When you make a request to Lumenfall:
  1. Model matching — Lumenfall matches your requested model to available providers using routing rules
  2. Provider selection — The system selects providers based on priority and weight
  3. Execution — Your request is sent to the selected provider
  4. Failover — If a provider fails, the request automatically routes to the next available provider
Request → Model Matching → Provider Selection → Execute → Response

                              (on failure)
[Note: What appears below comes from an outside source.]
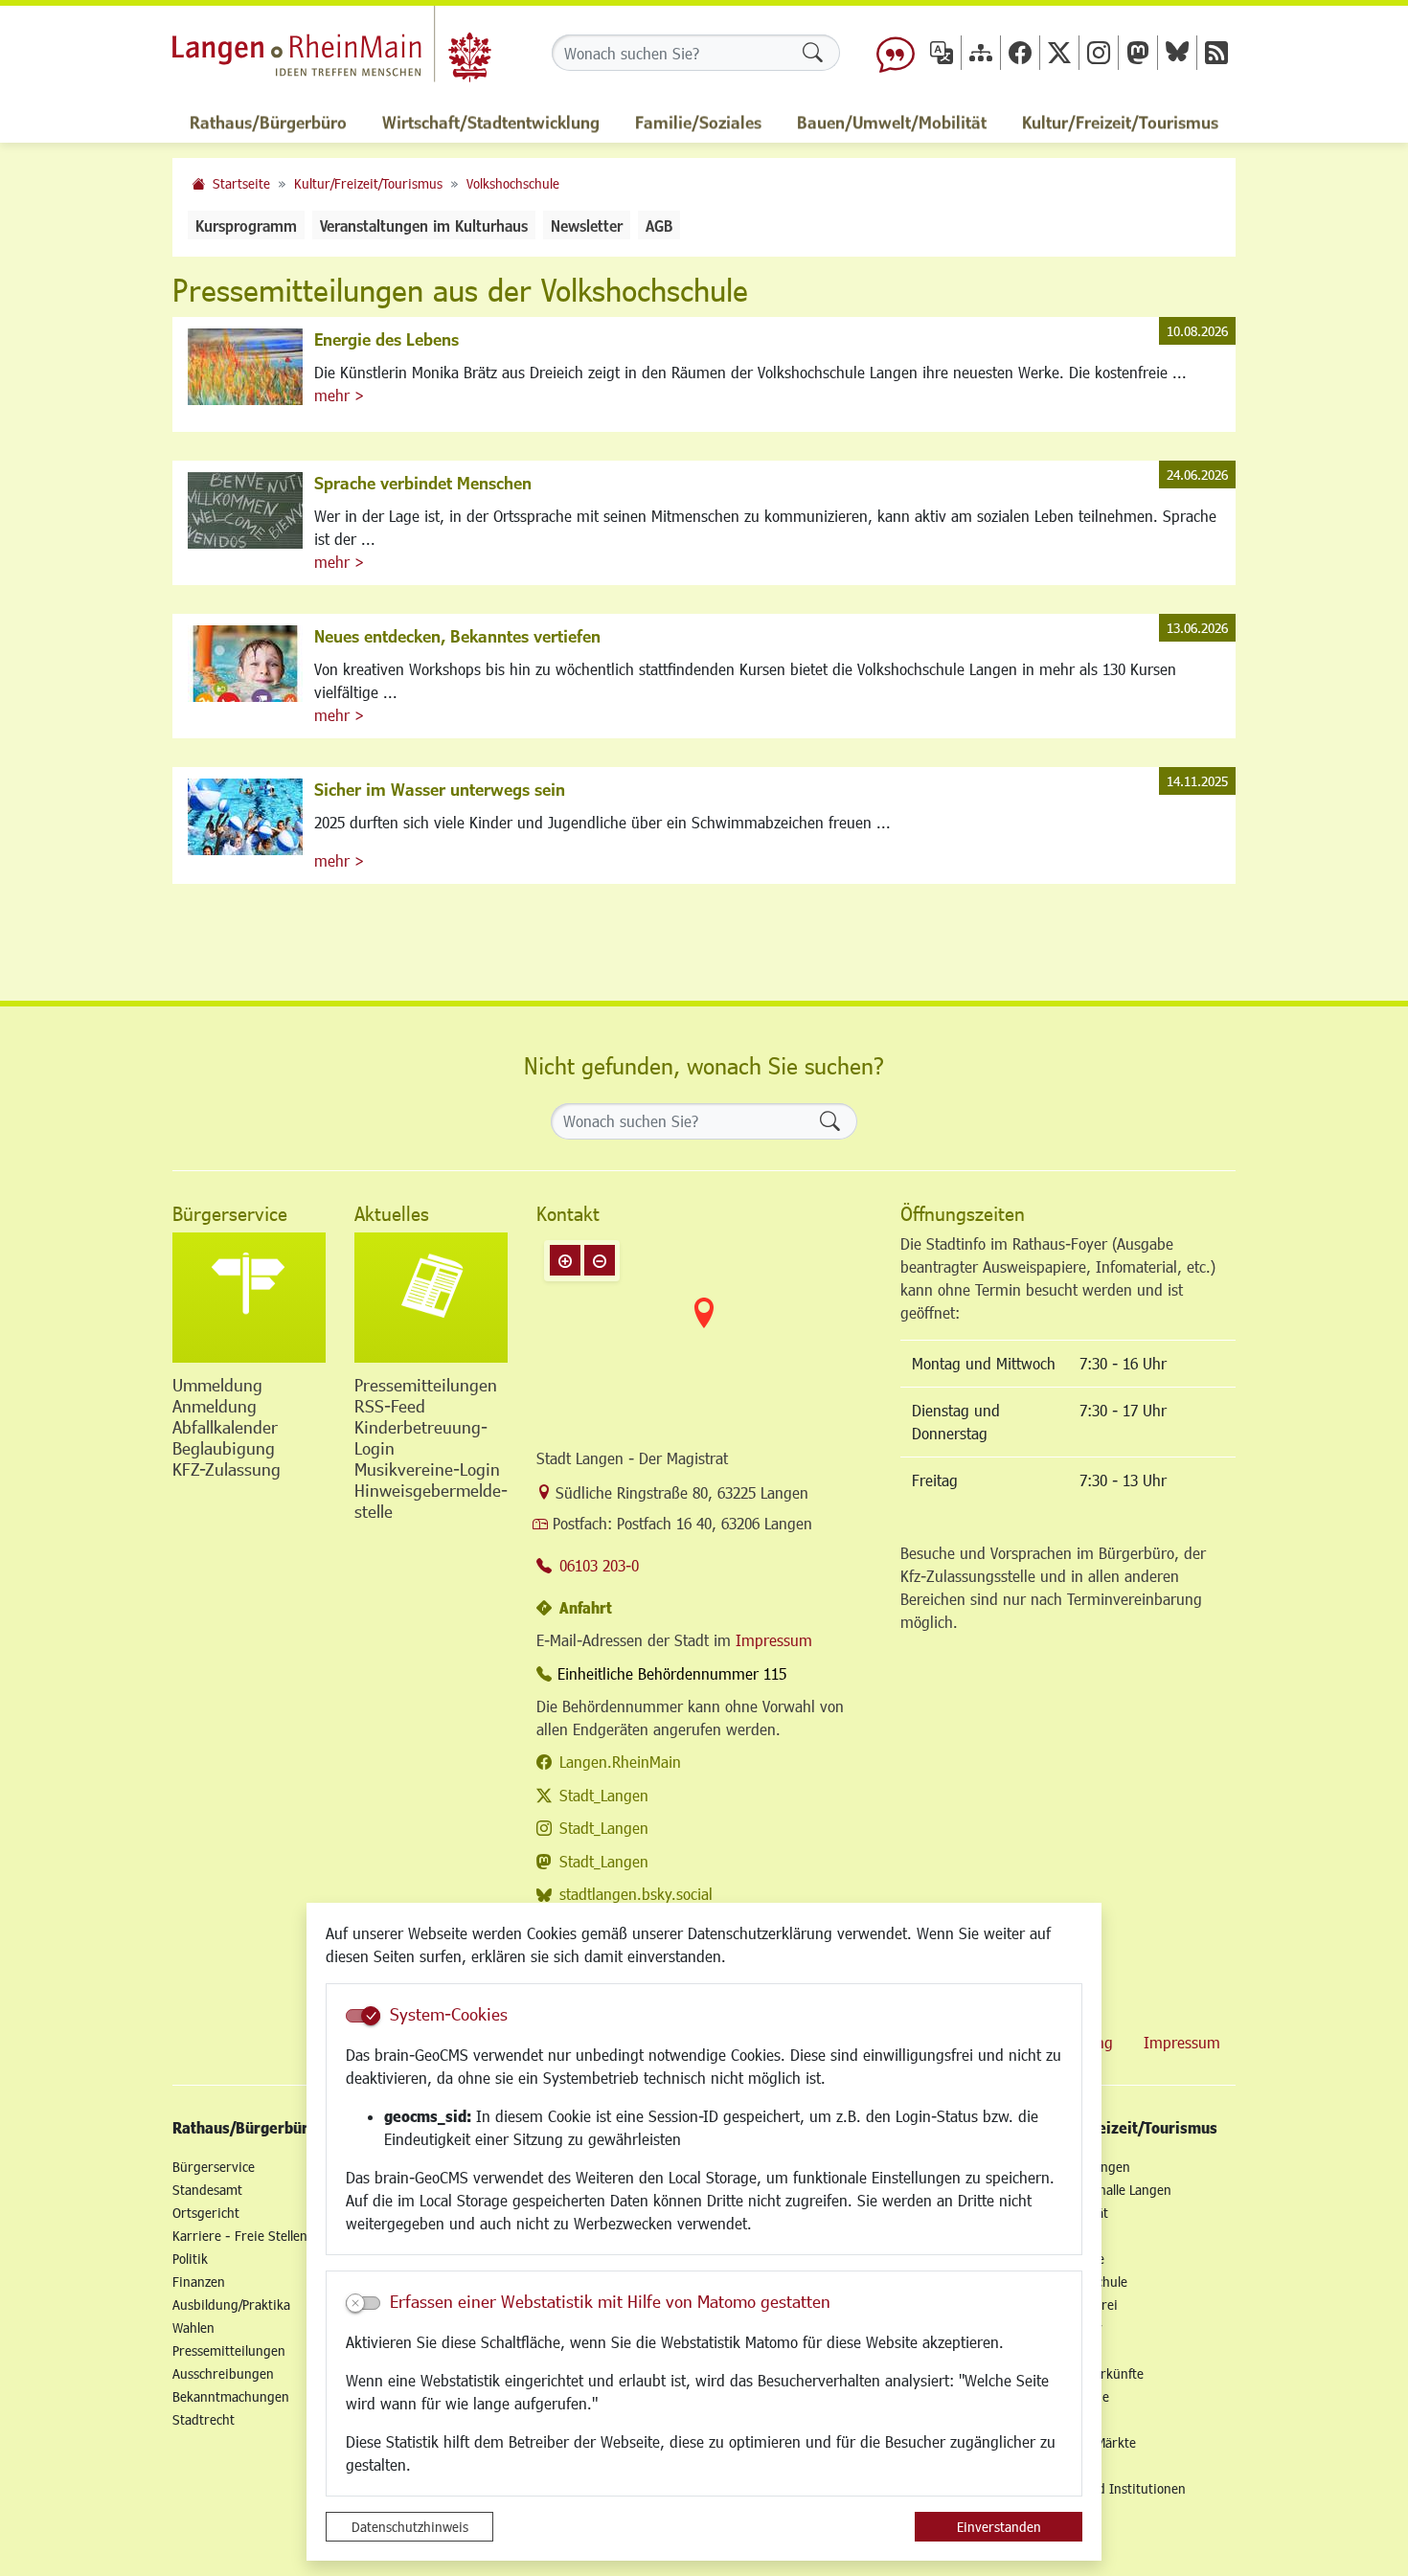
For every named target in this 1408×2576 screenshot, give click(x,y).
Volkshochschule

                            Next Provider → Execute → Response

Priority groups

Providers are organized into priority groups. Lumenfall tries providers in the highest priority group first (priority 0), then falls back to lower priority groups if needed.
Routing configuration is currently managed by Lumenfall. If you need a specific routing setup, contact support.
For example, a routing configuration might look like:
ProviderPriorityWeight
Google Vertex0100%
OpenAI170%
Replicate130%
In this setup:
  • Google Vertex is always tried first (priority 0)
  • If Google Vertex fails, the request falls back to priority group 1
  • Within priority group 1, 70% of requests go to OpenAI and 30% to Replicate

Weighted load balancing

Within a priority group, Lumenfall can split traffic between providers using weights. This enables:
  • Cost optimization — Routing more traffic to cheaper providers
  • Capacity management — Distributing load across providers
  • Quality optimization — Favoring providers with better output for specific models

Model pattern matching

Routing rules use glob patterns to match model names:
PatternMatches
imagen-3Exact match for imagen-3
imagen-*Any model starting with imagen-
dall-e-*Any model starting with dall-e-
*Any model (catch-all)

Forcing a specific provider

While routing is managed by Lumenfall, you can bypass it and force a specific provider by prefixing the model name:
curl https://api.lumenfall.ai/openai/v1/images/generations \
  -H "Authorization: Bearer $LUMENFALL_API_KEY" \
  -H "Content-Type: application/json" \
  -d '{
    "model": "vertex/imagen-3",
    "prompt": "A mountain landscape"
  }'
Supported prefixes:
  • vertex/ — Google Vertex AI
  • openai/ — OpenAI
  • replicate/ — Replicate

Automatic failover

If a provider returns an error or times out, Lumenfall automatically:
  1. Logs the failure with timing information
  2. Selects the next provider based on priority/weight
  3. Retries the request
  4. Returns the result from the successful provider
This happens transparently—you always receive a successful response if any provider in the chain succeeds.

Viewing routing decisions

Each response includes headers showing which provider handled the request:
X-Lumenfall-Provider: vertex
X-Lumenfall-Model: imagen-3
X-Lumenfall-Request-Id: req_abc123
Use these headers for debugging and monitoring your provider distribution.